I think this is a mythical totem infused with far more power than it
actually possesses, simply because it is unachievable. Not that it
wouldn't help -- and I think there is evidence that communities that
use "real names" tend to be more civil than those that rely upon
personae. But I don't think it's a panacea.
First, it's impossible to eliminate anonymity, because anonymity is a
relative thing. Somebody in another country is more anonymous than
somebody in your own. Somebody 3000 miles away is more anonymous than
somebody in your own state. Somebody who lives across town is more
anonymous than your next-door neighbor. The check-out clerk at the
supermarket is more anonymous than your co-worker. A casual
acquaintance is more anonymous than your best friend.
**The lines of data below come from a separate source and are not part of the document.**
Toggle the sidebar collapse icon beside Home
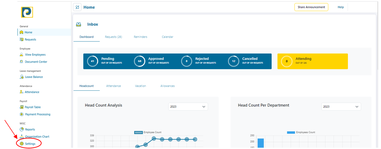 click(x=77, y=7)
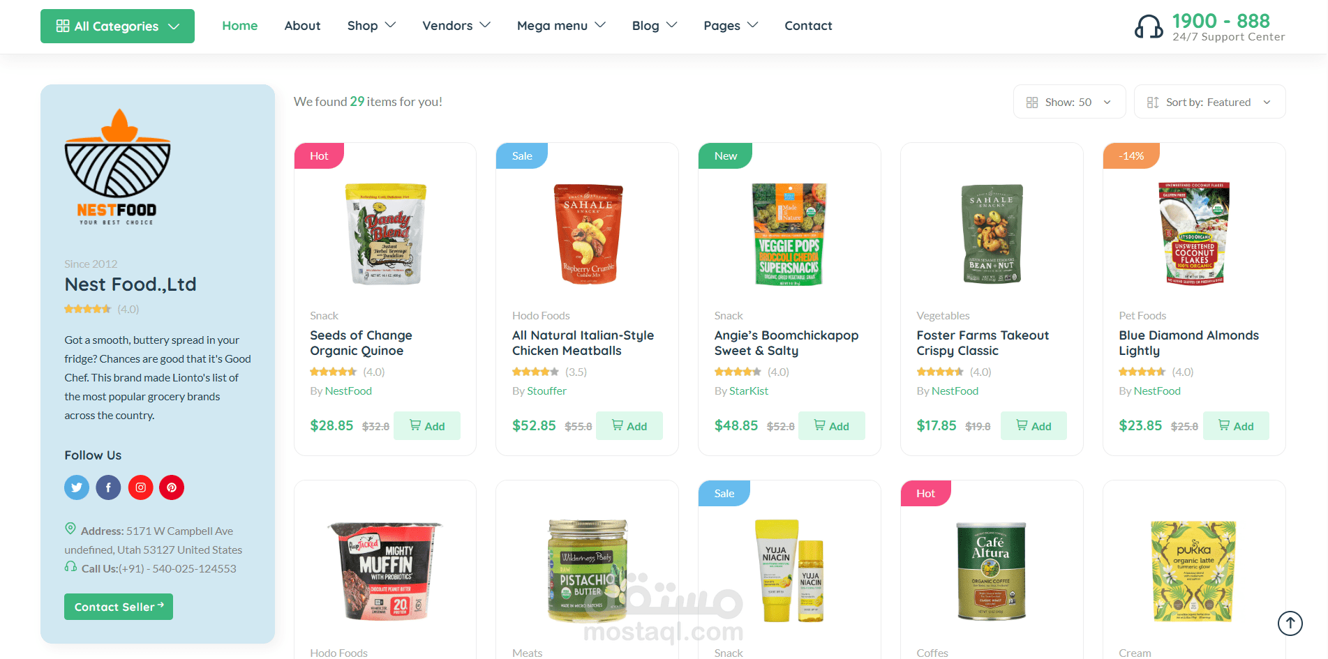Image resolution: width=1328 pixels, height=659 pixels.
Task: Click the scroll-to-top arrow icon
Action: (x=1290, y=623)
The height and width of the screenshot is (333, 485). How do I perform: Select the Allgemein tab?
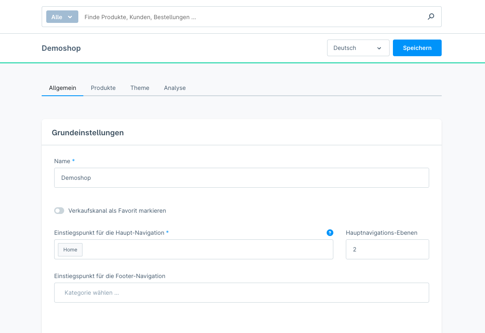(x=63, y=88)
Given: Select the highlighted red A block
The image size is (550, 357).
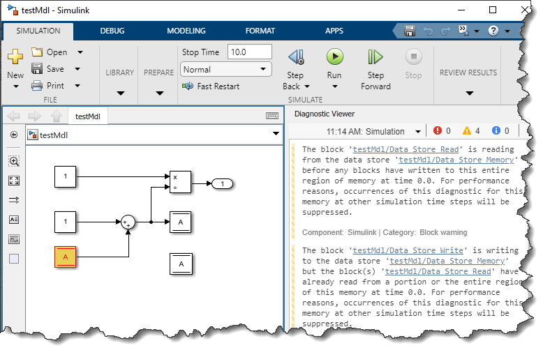Looking at the screenshot, I should click(66, 257).
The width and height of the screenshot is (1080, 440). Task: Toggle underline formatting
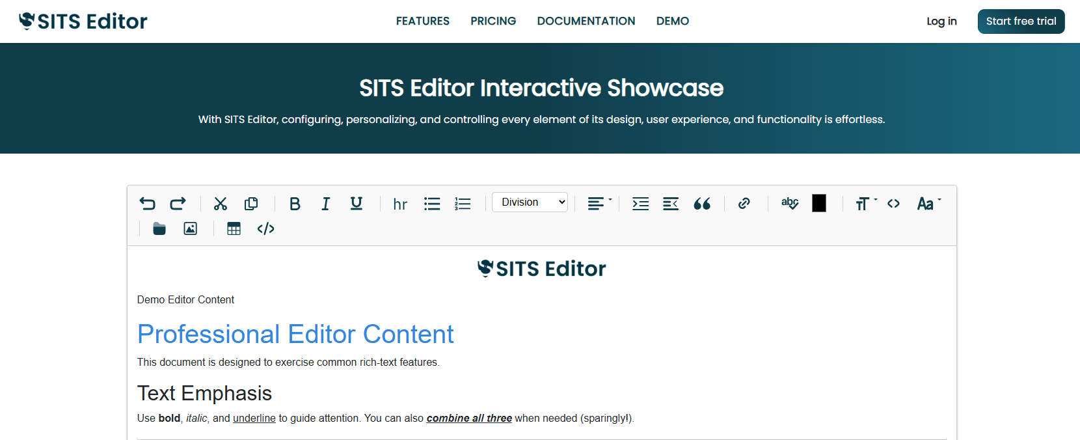pyautogui.click(x=356, y=204)
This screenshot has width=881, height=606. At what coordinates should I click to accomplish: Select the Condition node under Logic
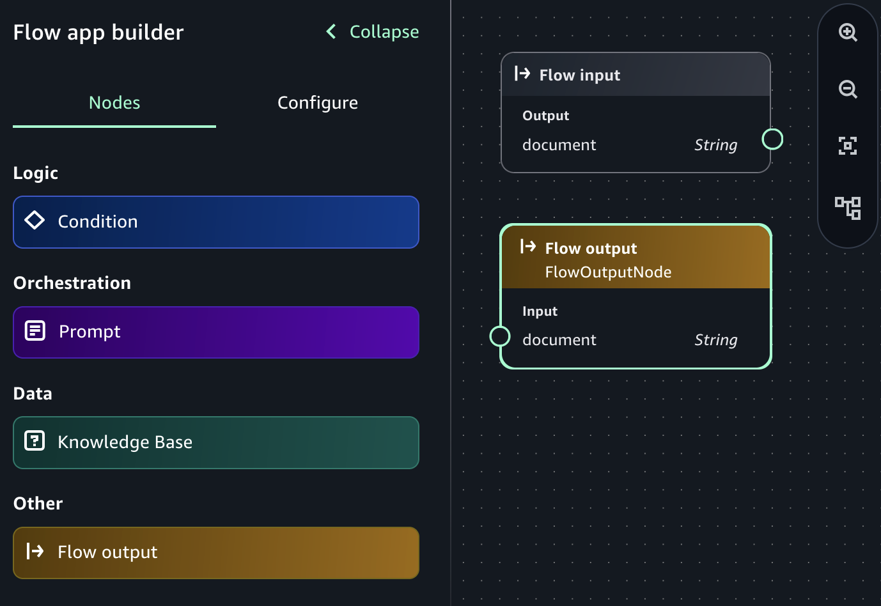215,222
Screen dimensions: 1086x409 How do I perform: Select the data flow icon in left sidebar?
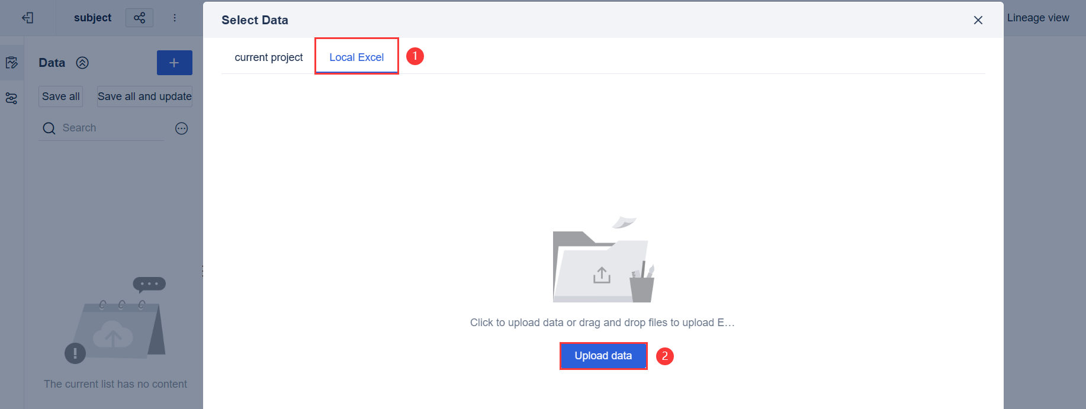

Second, membership in an online group is not mandatory. You can opt
out at any time. If your reputation follows you around cyberspace,
you can sell your modem. If your reputation follows you into real
life, you can change your job and/or move (though this gets rather
painful, true). The more optional one's membership is, the less one
is likely to value the opportunity for continued participation.
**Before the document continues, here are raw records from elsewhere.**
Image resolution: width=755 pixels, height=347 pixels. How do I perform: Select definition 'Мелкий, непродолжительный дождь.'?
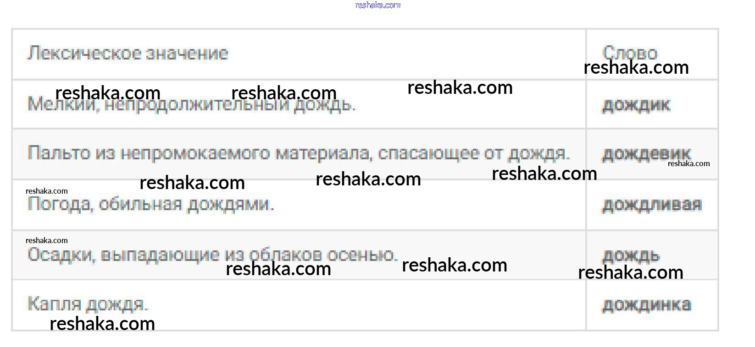click(191, 104)
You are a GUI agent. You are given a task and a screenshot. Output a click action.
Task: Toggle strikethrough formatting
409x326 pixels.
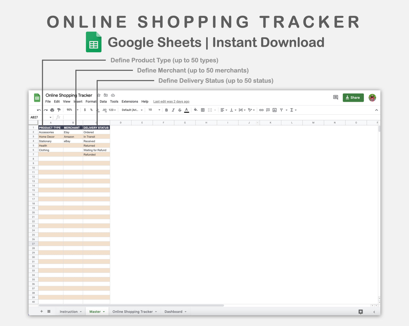tap(180, 110)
Third, identity is fluid -- not just online identity, but identity
IRL. Many states (including California and New York) allow you to
change your name without government intervention.
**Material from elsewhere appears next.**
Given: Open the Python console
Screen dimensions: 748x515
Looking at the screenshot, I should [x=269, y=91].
What it would take is more than mere elimination of anonymity. It
would require the ability to file effective restraining orders and to
effectively press charges against troublemakers. After all, some
griefers attend RL player gatherings, perhaps in the hopes that
somebody will try to punch them out!
> Some clever application of psychology?
I've seen psychology work beautifully against anti-social griefers
(PKers, gang members, etc.) If you apply just the right amount of
mockery and truth-telling at just the right time, you can turn enough
of the popular sentiment against them, and make them feel as though
it's no longer worth their while to stay in the game. Unfortunately,
it's only effective *after* things have reached the crisis point.
Before that point, the mockers and truth-tellers are perceived as
bullies, and the griefers end up in a stronger position than they
were.
One should be able to use psychology to more effectively manage
groups, but honestly this isn't an area I know enough about to
speculate.
> A cultural change?
"From each according to his ability, to each according to his need?"
That'd work...
IMO, anything that depends on a fundamental cultural change (and I
think at this point it's safe to say that the online culture isn't due
to sampling error, but is a reflection of [Western/American] culture
as a whole) is a utopia, and utopianism is a waste of time.
>> If grief playing were a MUD phenomenon, or even a gaming
>> phenomenon, there might well be compelling reason to believe that
>> there's a solution that nobody's found yet. It's not. "Grief
>> players" are a feature of online communities and groups in general.
>> Actually, they're a component of all communities and groups -- it's
>> just that restraining orders don't work too well online.
> Why, and what has to change to address it?
Explain to me how to stop a pack of privileged teenaged boys from
shooting pellet guns at elderly migrant workers, and I might be able
to tell you how to stop grief players online.